Lincoln County Prepares for Covid-19
March 19, 2020
The Davenport School District released a statement earlier this week addressing issues that could arise in connection with coronavirus.
“Although it is unlikely that we close, we are at the very least going to do our due diligence in the event circumstances change,” the statement said.
Meanwhile, the district is conducting a technology survey and implementing a trial program for using Chromebooks in middle and high school “to help limit the spreading of germs...”
The survey was sent home with students Tuesday.
“If needed in the future, we may pilot a K-5 model of sending home one Chromebook per family,” the statement said.
As the Novel Coronavirus (Covid-19) outbreak expands, it requires a community response and Lincoln County health providers are taking preventative action. According to local and national health experts, the most important things the community can do is wash your hands often and stay home if you are sick.

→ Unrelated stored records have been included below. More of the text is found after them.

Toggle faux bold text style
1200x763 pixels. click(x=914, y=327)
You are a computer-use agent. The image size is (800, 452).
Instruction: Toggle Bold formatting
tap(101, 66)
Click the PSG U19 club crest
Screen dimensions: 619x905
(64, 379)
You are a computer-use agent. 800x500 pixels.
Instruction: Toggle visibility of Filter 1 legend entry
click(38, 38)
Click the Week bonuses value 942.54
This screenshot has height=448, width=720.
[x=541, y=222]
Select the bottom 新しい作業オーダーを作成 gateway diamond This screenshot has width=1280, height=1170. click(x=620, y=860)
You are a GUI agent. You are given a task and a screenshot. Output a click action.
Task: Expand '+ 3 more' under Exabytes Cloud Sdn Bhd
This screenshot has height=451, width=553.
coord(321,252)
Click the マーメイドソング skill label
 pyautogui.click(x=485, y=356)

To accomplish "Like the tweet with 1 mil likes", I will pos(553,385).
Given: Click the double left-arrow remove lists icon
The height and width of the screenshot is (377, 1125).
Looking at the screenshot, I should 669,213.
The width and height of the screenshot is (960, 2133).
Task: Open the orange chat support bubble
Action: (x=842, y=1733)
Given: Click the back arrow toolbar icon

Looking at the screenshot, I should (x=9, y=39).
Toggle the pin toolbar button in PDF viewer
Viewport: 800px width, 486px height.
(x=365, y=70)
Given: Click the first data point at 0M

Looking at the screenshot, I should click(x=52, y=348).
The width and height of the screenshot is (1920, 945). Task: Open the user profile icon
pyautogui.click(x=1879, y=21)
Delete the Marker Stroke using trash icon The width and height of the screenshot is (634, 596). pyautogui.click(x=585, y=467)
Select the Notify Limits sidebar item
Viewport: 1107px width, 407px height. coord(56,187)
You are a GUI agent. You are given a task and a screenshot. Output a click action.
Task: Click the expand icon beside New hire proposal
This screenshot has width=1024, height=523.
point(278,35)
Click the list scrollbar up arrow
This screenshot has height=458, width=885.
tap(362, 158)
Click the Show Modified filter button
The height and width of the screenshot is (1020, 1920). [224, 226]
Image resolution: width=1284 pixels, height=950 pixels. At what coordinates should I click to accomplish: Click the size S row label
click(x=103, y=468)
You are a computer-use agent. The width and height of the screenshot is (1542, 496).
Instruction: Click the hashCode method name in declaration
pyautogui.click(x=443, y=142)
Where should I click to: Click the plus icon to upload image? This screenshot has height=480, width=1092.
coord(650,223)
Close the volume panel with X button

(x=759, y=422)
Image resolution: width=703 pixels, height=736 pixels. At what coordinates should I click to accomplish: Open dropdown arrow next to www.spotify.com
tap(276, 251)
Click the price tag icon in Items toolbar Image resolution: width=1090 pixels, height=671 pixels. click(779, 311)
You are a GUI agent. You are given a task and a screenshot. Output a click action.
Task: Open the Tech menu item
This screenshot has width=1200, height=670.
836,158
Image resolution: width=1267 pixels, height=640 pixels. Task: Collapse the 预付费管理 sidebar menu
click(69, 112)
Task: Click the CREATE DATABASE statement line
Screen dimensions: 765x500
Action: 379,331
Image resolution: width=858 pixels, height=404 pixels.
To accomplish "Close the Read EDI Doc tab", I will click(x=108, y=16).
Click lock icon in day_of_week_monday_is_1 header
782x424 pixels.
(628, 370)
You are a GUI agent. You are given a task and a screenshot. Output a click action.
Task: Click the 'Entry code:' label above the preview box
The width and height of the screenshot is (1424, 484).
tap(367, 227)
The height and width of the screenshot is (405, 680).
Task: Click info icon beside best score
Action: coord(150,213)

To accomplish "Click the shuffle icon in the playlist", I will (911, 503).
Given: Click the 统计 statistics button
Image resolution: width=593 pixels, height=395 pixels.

“While you may be experiencing mild symptoms, you have the potential to expose someone else that could lead to severe illness or death,” said Dr. Monteagudo, Lincoln County Health Officer. “Since most people experience mild illness, seek medical attention only when necessary.” Symptoms include fever, cough or shortness of breath. If you feel you need medical attention, it is important to call your healthcare provider prior to going to the healthcare facility to develop a course of treatment over the phone. This reduces unnecessary community exposures as well as protects our healthcare systems.
Currently, the confirmed case count is increasing on the west side of Washington with a few cases in Eastern Washington. “Although there are no confirmed cases in Lincoln County yet, we expect to have cases and we are working as a community to prepare” said Ed Dzedzy, Public Health Administrator.
“There is no vaccine or treatment at this point, so we are evaluating and implementing non-pharmaceutical interventions designed to slow the spread of the virus to protect our vulnerable community members.” According to the World Health Organization, approximately 80% of cases experience mild symptoms. Individuals over 60 years of age or with underlying health conditions and pregnant mothers are the most vulnerable and at risk of severe illness.
With this awareness, Lincoln County is taking action. Lincoln Hospital and Odessa Memorial Healthcare Center and their associated clinics are reviewing response plans and protocols to provide the best care possible to Covid-19 patients while protecting other patients and staff. “Our goal is to identify Covid-19 patients prior to their entry into our facilities so that we can provide appropriate care for them while maintaining the quality of care to our other patients and safety of our staff,” said Mo Sheldon, OMHC Administrator. This includes increased patient screening protocols, implemented isolation and quarantine protocols and updated laboratory testing procedures in compliance with CDC guidelines.
“It’s so important to stay home if you are sick or call before you arrive at any healthcare facility if you have COVID-19 symptoms,” said Jennifer Larmer, Chief Clinical Officer at Lincoln Hospital. “This alone could prevent a community outbreak in Lincoln County.”
Lincoln County Schools are also taking action. They have reviewed their infectious disease protocols and consulted with the Lincoln County Health Department regarding CDC guidance for schools. Schools have evaluated and increased their cleaning and sanitizing practices. Sick children are being asked to stay home. Children experiencing symptoms may be isolated at school until parents or family members can pick them up. There are no plans to close schools or events at this time. “The available data about COVID-19 cases has shown that children and youth have not been high risk groups for serious illness from this virus” according to Dr. Monteagudo, Lincoln County Health Officer. “COVID-19 infection in children tends to be more like a common cold or a mild fever”. Schools are doing the important work of educating our children and disruptions to that need to be minimized unless there are known coronavirus exposure risks. School closures can be costly for families and communities and will be considered carefully based on conditions at the time. Now is the time to prepare for possible school and event closures in case that action is required.
Other individual and community strategies include:
• Wash your hands frequently for 20 seconds and keep your hands away from your mouth, nose and eyes.
• Cough into your sleeve or tissue and dispose of the tissue into a waste basket.
• Make an emergency plan of action with household members. Have alternate arraignments for childcare in case schools or daycares close. Maintain your prescriptions so you have a supply on hand. Have emergency supplies on hand in case of community disruptions.
• Make plans to check in with family and neighbors who live alone.
• When the virus is identified locally, avoid large gatherings and events.
• Increase your personal space to 6 feet in social settings.
• Consider canceling community gatherings and events depended on the outbreak situation.